*** Opening of RAW DATA ***

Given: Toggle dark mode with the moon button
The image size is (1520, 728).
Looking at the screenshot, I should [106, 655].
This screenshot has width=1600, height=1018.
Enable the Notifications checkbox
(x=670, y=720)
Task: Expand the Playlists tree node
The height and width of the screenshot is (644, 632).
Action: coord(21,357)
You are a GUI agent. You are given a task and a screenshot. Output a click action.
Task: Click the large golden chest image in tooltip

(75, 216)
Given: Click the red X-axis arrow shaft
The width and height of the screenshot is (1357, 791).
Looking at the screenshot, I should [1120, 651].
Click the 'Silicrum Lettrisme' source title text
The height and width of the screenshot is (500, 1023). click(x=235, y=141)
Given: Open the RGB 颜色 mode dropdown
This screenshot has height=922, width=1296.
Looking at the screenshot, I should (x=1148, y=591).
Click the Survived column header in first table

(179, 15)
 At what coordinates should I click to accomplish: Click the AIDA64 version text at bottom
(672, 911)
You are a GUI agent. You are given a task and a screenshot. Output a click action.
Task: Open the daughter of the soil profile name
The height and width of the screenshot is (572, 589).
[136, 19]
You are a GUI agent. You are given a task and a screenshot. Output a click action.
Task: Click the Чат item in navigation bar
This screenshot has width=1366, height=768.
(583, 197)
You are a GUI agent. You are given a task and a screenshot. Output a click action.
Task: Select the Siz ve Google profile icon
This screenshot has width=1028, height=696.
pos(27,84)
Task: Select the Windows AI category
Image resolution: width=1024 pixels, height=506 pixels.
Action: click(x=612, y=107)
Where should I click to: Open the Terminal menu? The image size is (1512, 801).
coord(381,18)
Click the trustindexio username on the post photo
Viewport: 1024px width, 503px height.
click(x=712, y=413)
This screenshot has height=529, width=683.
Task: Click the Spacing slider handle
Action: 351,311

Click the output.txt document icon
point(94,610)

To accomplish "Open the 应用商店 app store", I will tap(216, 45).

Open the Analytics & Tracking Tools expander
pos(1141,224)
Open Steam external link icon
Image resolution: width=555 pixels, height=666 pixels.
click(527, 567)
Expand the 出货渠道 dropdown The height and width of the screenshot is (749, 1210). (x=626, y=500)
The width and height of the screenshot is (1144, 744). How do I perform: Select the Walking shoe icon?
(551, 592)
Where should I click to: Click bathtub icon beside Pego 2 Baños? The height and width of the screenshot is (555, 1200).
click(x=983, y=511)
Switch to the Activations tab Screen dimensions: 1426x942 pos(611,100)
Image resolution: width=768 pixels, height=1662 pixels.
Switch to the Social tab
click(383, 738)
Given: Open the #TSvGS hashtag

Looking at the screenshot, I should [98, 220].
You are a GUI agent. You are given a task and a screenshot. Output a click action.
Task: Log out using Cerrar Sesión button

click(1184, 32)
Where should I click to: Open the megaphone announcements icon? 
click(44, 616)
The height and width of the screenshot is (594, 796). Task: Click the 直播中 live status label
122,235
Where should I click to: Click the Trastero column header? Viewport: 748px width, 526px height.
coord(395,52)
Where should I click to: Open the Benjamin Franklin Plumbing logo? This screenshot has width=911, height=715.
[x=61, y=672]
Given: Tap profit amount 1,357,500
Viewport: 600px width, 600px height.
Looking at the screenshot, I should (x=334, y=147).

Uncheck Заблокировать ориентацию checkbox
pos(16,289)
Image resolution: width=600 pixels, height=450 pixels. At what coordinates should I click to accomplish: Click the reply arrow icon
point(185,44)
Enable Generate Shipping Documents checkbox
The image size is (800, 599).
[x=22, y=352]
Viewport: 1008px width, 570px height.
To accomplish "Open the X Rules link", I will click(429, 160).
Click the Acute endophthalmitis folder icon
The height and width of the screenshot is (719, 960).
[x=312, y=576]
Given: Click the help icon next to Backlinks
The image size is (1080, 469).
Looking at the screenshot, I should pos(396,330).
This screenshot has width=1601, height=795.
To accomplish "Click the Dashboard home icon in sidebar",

*** Close of RAW DATA ***

- _EXERCISE OBJECTIVE_
Line by line, the data should be returned exactly as written.

- _RESULT_
Given: Toggle dark mode with the moon button
The image size is (1520, 728).
Looking at the screenshot, I should [106, 655].
This screenshot has width=1600, height=1018.
Enable the Notifications checkbox
(x=670, y=720)
Task: Expand the Playlists tree node
The height and width of the screenshot is (644, 632).
Action: coord(21,357)
You are a GUI agent. You are given a task and a screenshot. Output a click action.
Task: Click the large golden chest image in tooltip

(75, 216)
Given: Click the red X-axis arrow shaft
The width and height of the screenshot is (1357, 791).
Looking at the screenshot, I should [1120, 651].
Click the 'Silicrum Lettrisme' source title text
The height and width of the screenshot is (500, 1023). click(x=235, y=141)
Given: Open the RGB 颜色 mode dropdown
This screenshot has height=922, width=1296.
Looking at the screenshot, I should (x=1148, y=591).
Click the Survived column header in first table

(179, 15)
 At what coordinates should I click to accomplish: Click the AIDA64 version text at bottom
(672, 911)
You are a GUI agent. You are given a task and a screenshot. Output a click action.
Task: Open the daughter of the soil profile name
The height and width of the screenshot is (572, 589).
[136, 19]
You are a GUI agent. You are given a task and a screenshot. Output a click action.
Task: Click the Чат item in navigation bar
This screenshot has width=1366, height=768.
(583, 197)
You are a GUI agent. You are given a task and a screenshot. Output a click action.
Task: Select the Siz ve Google profile icon
This screenshot has width=1028, height=696.
pos(27,84)
Task: Select the Windows AI category
Image resolution: width=1024 pixels, height=506 pixels.
Action: click(x=612, y=107)
Where should I click to: Open the Terminal menu? The image size is (1512, 801).
coord(381,18)
Click the trustindexio username on the post photo
Viewport: 1024px width, 503px height.
click(x=712, y=413)
This screenshot has height=529, width=683.
Task: Click the Spacing slider handle
Action: 351,311

Click the output.txt document icon
point(94,610)

To accomplish "Open the 应用商店 app store", I will tap(216, 45).

Open the Analytics & Tracking Tools expander
pos(1141,224)
Open Steam external link icon
Image resolution: width=555 pixels, height=666 pixels.
click(527, 567)
Expand the 出货渠道 dropdown The height and width of the screenshot is (749, 1210). (x=626, y=500)
The width and height of the screenshot is (1144, 744). How do I perform: Select the Walking shoe icon?
(551, 592)
Where should I click to: Click bathtub icon beside Pego 2 Baños? The height and width of the screenshot is (555, 1200).
click(x=983, y=511)
Switch to the Activations tab Screen dimensions: 1426x942 pos(611,100)
Image resolution: width=768 pixels, height=1662 pixels.
Switch to the Social tab
click(383, 738)
Given: Open the #TSvGS hashtag

Looking at the screenshot, I should [98, 220].
You are a GUI agent. You are given a task and a screenshot. Output a click action.
Task: Log out using Cerrar Sesión button

click(1184, 32)
Where should I click to: Open the megaphone announcements icon? 
click(44, 616)
The height and width of the screenshot is (594, 796). Task: Click the 直播中 live status label
122,235
Where should I click to: Click the Trastero column header? Viewport: 748px width, 526px height.
coord(395,52)
Where should I click to: Open the Benjamin Franklin Plumbing logo? This screenshot has width=911, height=715.
[x=61, y=672]
Given: Tap profit amount 1,357,500
Viewport: 600px width, 600px height.
Looking at the screenshot, I should (x=334, y=147).

Uncheck Заблокировать ориентацию checkbox
pos(16,289)
Image resolution: width=600 pixels, height=450 pixels. At what coordinates should I click to accomplish: Click the reply arrow icon
point(185,44)
Enable Generate Shipping Documents checkbox
The image size is (800, 599).
[x=22, y=352]
Viewport: 1008px width, 570px height.
To accomplish "Open the X Rules link", I will click(429, 160).
Click the Acute endophthalmitis folder icon
The height and width of the screenshot is (719, 960).
[x=312, y=576]
Given: Click the help icon next to Backlinks
The image size is (1080, 469).
Looking at the screenshot, I should pos(396,330).
This screenshot has width=1601, height=795.
To accomplish "Click the Dashboard home icon in sidebar",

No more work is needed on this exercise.